Le monde, soumis par la femme au douloureux servage du démon, devait se racheter par l’œuvre de la femme. Le Christ annonce à la terre que sa mère a écrasé la tête de l’antique serpent. Le diable alors, comme un roi qu’on veut détrôner, s’arme de toute son audace et de toutes ses ruses pour disputer l’empire. Il essaie, mais en vain, de faire sa proie du dieu qui sera bientôt la proie de la mort ; il essaie même de le tenter, comme plus tard il tentera les hommes, par la richesse et le pouvoir. Cette lutte impie tourne à sa honte. Le dieu voilé sous la chair resplendit bientôt d’un immortel éclat. Satan, ébloui, vaincu, rentre dans l’abîme en criant : Ô Jésus de Nazareth, tu es venu pour me perdre ! Mais il ne tarde pas à remonter sur la terre afin de défendre, par un dernier et redoutable effort, tous les autels du monde païen qui s’écroulent. Apollon avait quitté Delphes ; Balaam s’était exilé de ses temples ; Anubis avait cessé d’aboyer, Apis de mugir. Satan se ligue avec tous ces vaincus du passé contre le vainqueur de l’avenir, et ranime d’une vie factice leurs idoles mourantes, comme plus tard il ranimera les cadavres. Lutte obstinée et dans laquelle il remporte plus d’une triste victoire ! Les sataniens se détachant du Christ, choisissent le démon pour leur dieu. Les messaliens se croient appelés à soutenir contre l’ange déchu un combat sans repos, et passent leur vie dans l’attitude d’un archer prêt à lancer la flèche contre l’ennemi qui le menace.
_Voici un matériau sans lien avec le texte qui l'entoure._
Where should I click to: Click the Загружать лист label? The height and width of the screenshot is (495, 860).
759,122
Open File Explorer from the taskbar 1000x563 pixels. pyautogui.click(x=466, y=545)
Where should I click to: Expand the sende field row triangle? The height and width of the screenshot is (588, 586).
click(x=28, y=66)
Au Ve siècle encore, Salvien, affligé de la résistance prolongée du polythéisme, s’écriait tristement : Le démon est partout (ubique dæmon) ; car il avait cru, avec saint Augustin, avec l’église primitive, reconnaître les anges de l’abîme dans les trente mille dieux de la Grèce et de Rome, et retrouver sous les impuretés du culte des idoles toutes les souillures de l’esprit immonde.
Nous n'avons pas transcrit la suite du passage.